There is more than one type of marijuana plant.

Cannabis plants reproduce sexually. That means one plant produces pollen while a second produces seeds. The pollen producing plant is known as a male and the seed-bearing plant is called the female. Cannabis growers cultivate the flowers of the female plant while male plants are used exclusively for breeding.

Growers can also cut a piece off of a plant and cause the clipping to root. This new generation of plant is known as a clone. The cloning process ensures the new plant is a copy of the original plant. Over several generations of cloning, the potency of the cannabis minimizes.

Many producers limit the number of clone generations between growing from seed. This is to ensure that the end product remains consistent. Producers looking to create new strains or splice existing ones enter the realm of cannabis breeding.

Breeders manipulate genetic codes.

When two plants breed, the offspring has to pick and choose which gene it will use in any given place. Genetics are a deep and complex field that shows how simple life really is. Cannabis genes are comprised of the same four structures as every other living thing, including humans. The process of producing functional RNA or protein molecules is called gene expression.

Genes acquire mutations in their sequence, leading to different expressed variants which are known as alleles. These alleles encode slightly different versions of a protein than other members of the species which causes different phenotypical traits. Gene phenotypes 'express' in one of three ways.

Genetic expression can be dominant (dom), submissive (sub) or mixed (hybrid). Breeders refer to plants as being indica or sativa dominant to describe the different method the plant grows. Sativa plants are typically tall, thin and produce a mentally stimulating high. Indica plants tend to be short, broad and produce a physically relaxing high.

Seeds are a tried and true method.

Cannabis breeders mate specific genetic expressions (called phenotypes) to produce new varieties of cannabis called strains. Breeders developed strains like Harley Tsu and ACDC over several generations by cross-breeding several strains. They chose plants specifically for their high cancer and seizure controlling CBD production until they got the right mix.

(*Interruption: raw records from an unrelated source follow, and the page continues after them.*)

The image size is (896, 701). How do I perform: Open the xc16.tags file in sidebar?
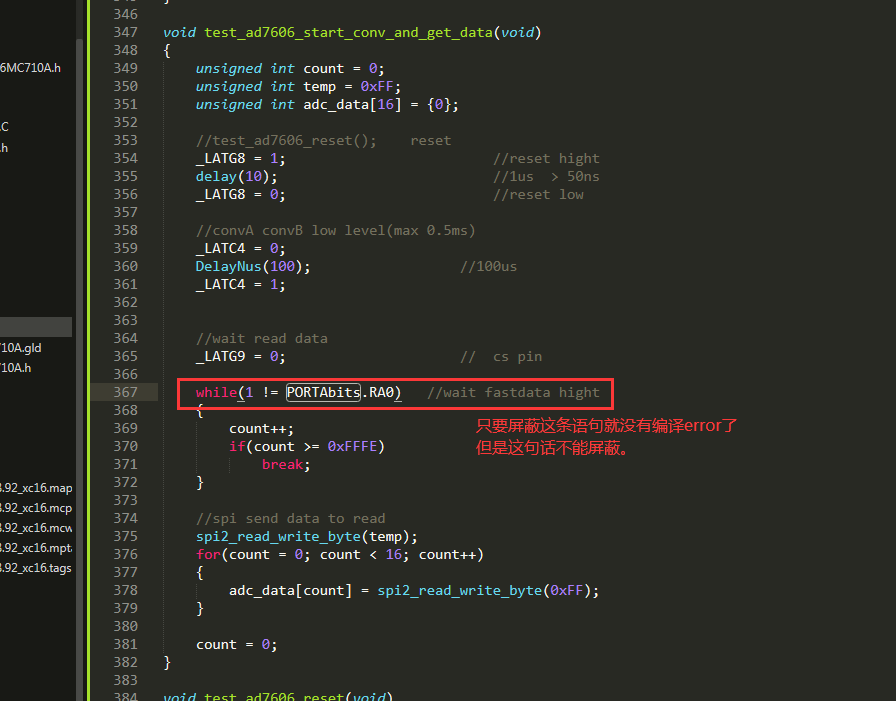[x=36, y=568]
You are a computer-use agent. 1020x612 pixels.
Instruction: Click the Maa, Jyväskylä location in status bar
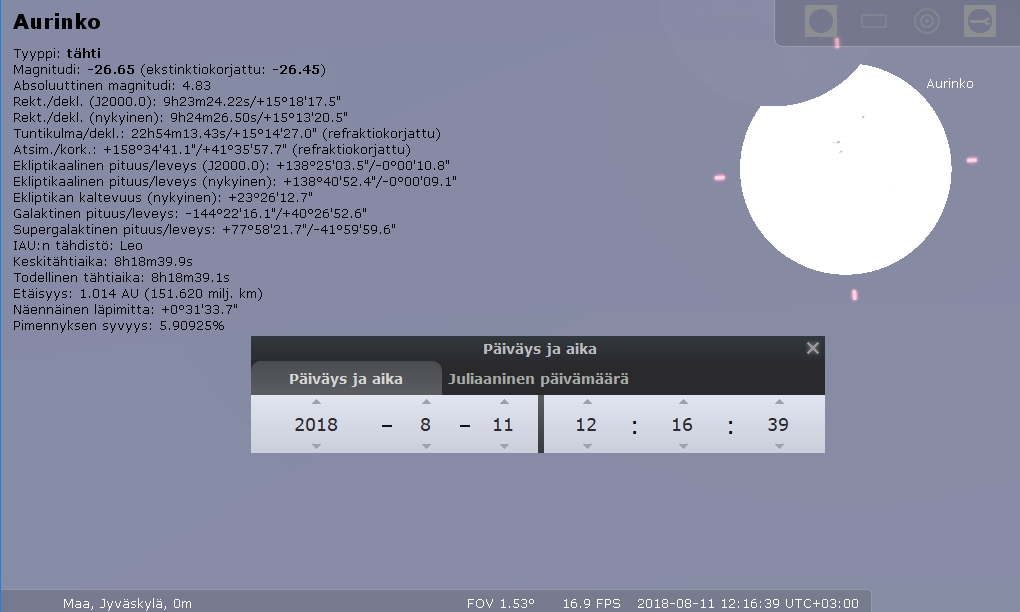coord(127,603)
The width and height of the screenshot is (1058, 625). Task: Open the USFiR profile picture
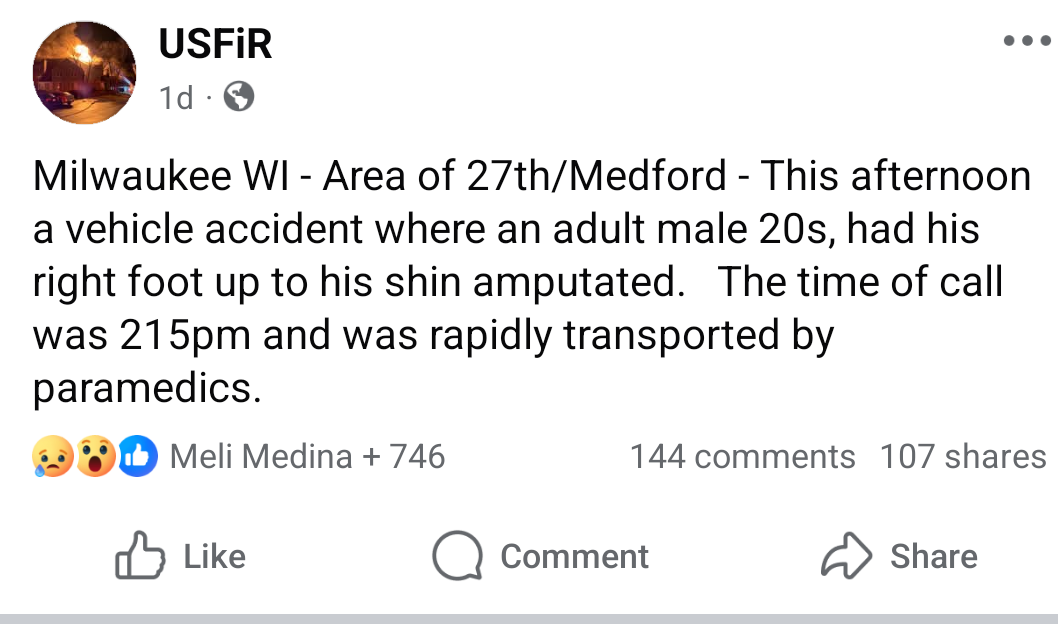tap(84, 73)
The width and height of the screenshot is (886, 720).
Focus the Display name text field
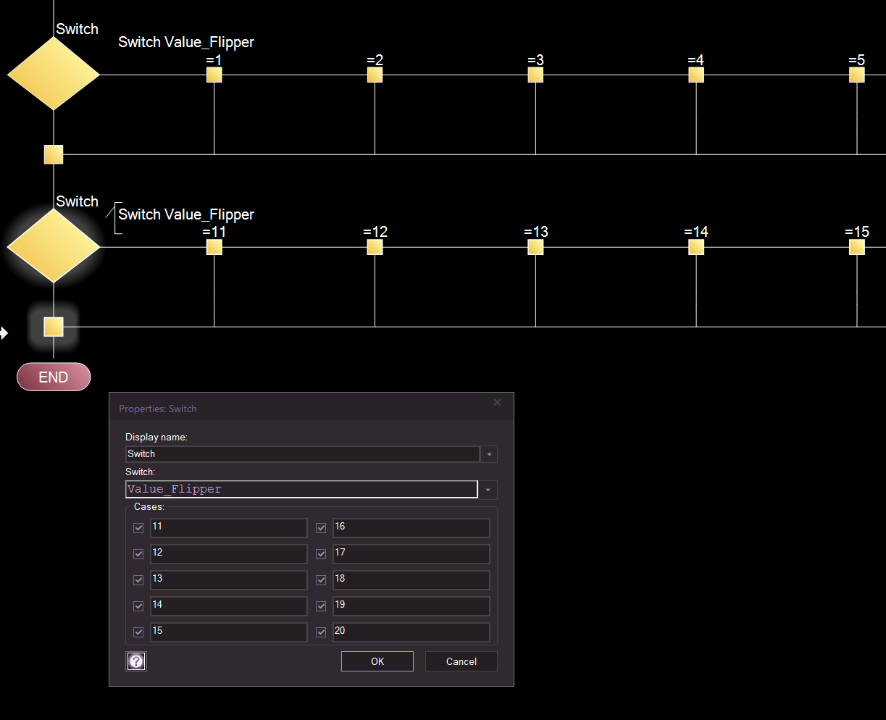click(301, 454)
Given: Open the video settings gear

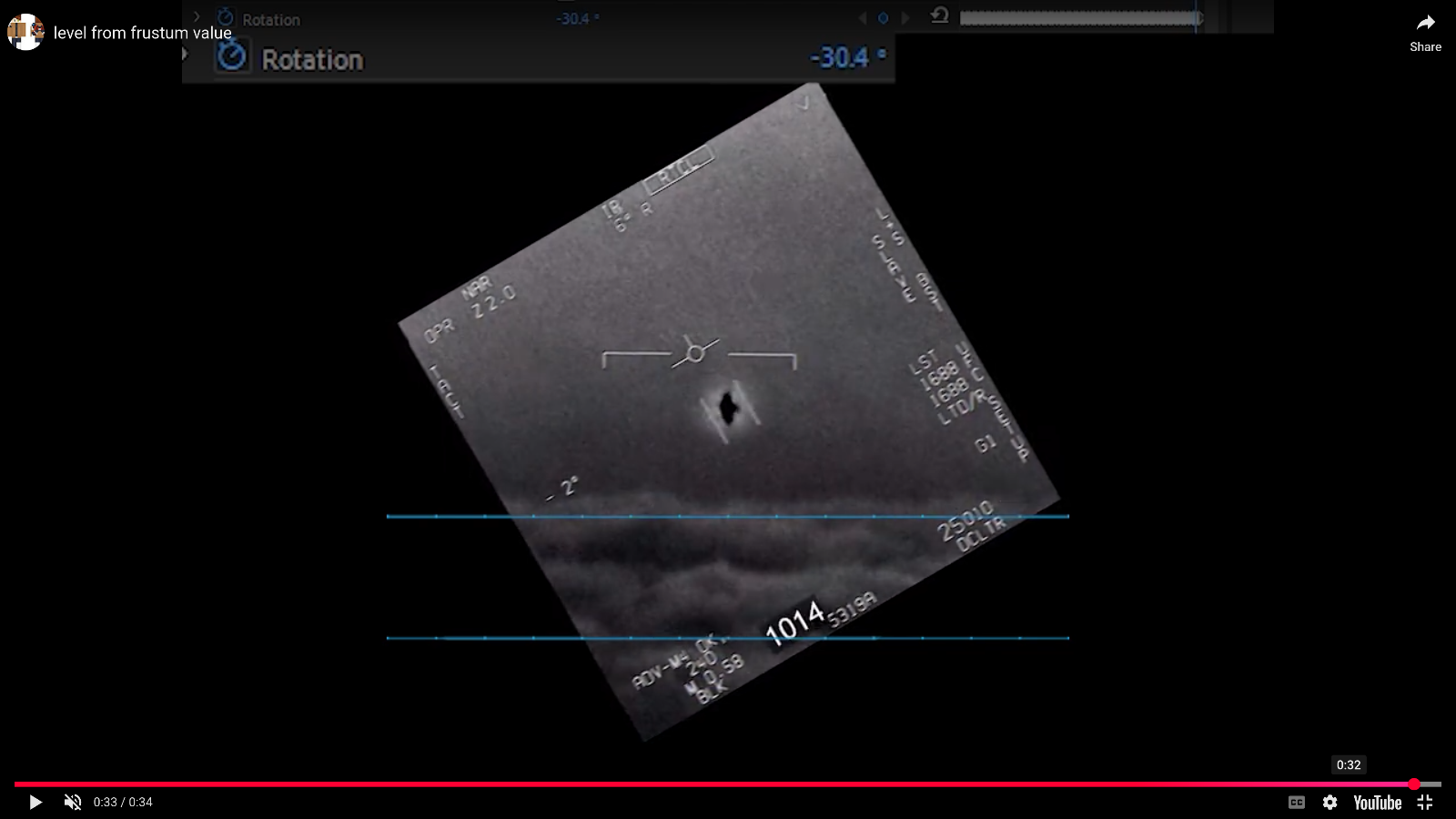Looking at the screenshot, I should tap(1330, 802).
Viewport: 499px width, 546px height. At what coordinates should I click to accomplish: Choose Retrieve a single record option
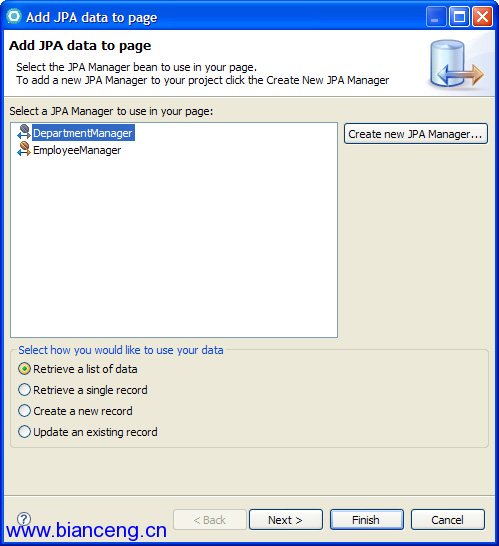(83, 390)
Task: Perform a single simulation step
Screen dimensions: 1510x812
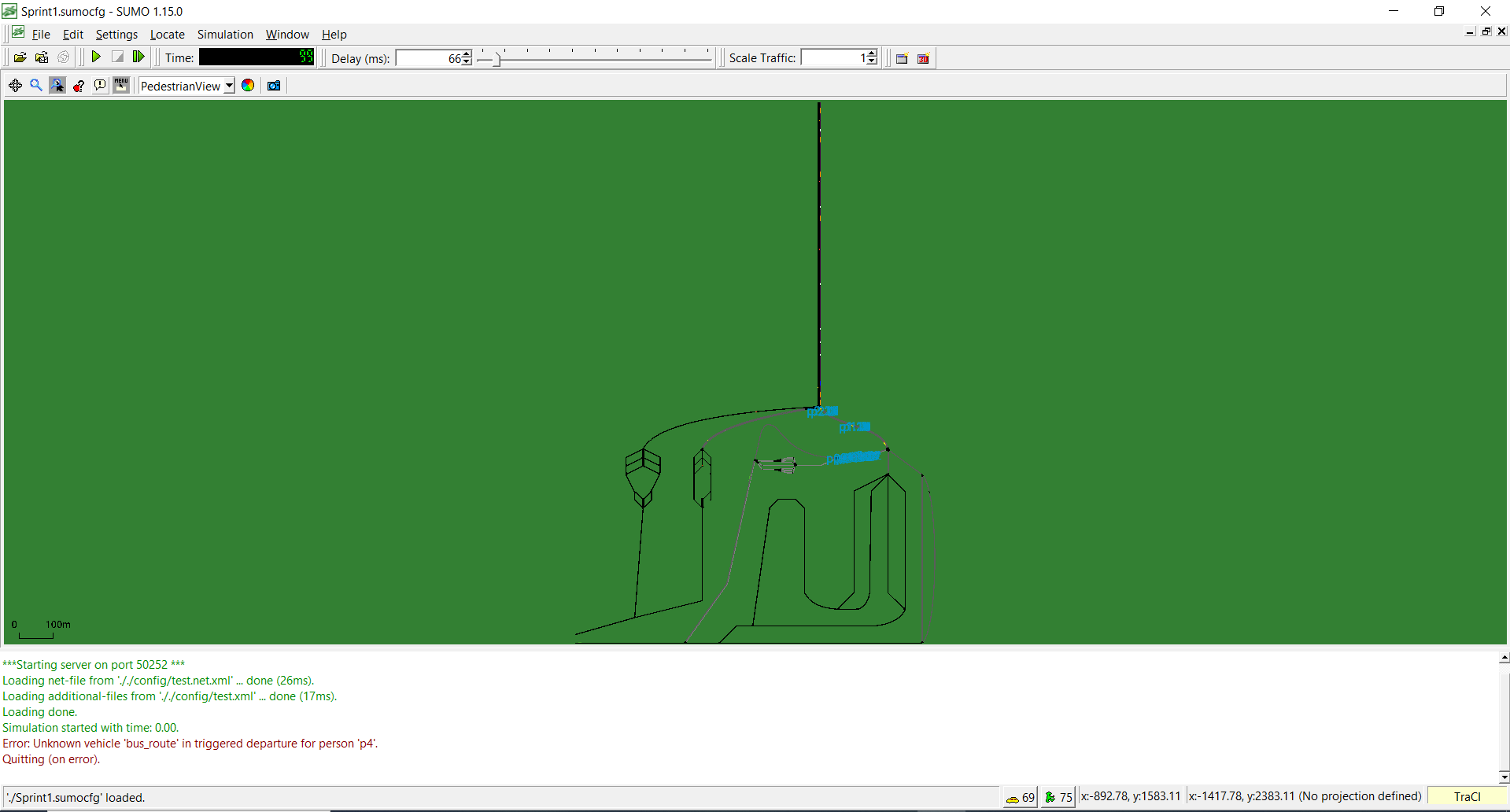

Seeds are the best method to find new expressions of cannabis. Every generation offers a chance for genetic mutations and other variations never expressed before. Even genetically stable strains can develop mutations between generations, although it happens relatively rarely.

Normal seeds have about a 50/50 chance of growing up to be a male or female. Unfortunately, there is no way to tell the gender of a seed until after it is germinated. Breeders can feminize seeds so they only produce female plants but the process is long and tedious.

Cannabis can also be cloned.

Instead of mixing genetics every generation, many cultivators prefer cloning. Clones are created by cutting the tip of a cannabis branch off. If the tip is placed in a sugary compound and given enough water, it will grow roots.

The new clone is genetically identical to the parent and a mature plant can produce thousands of clones every month. Plants used to make clones in this way are known as 'mother' plants. The mother is kept in her vegetative state while each generation of daughters grow to flower.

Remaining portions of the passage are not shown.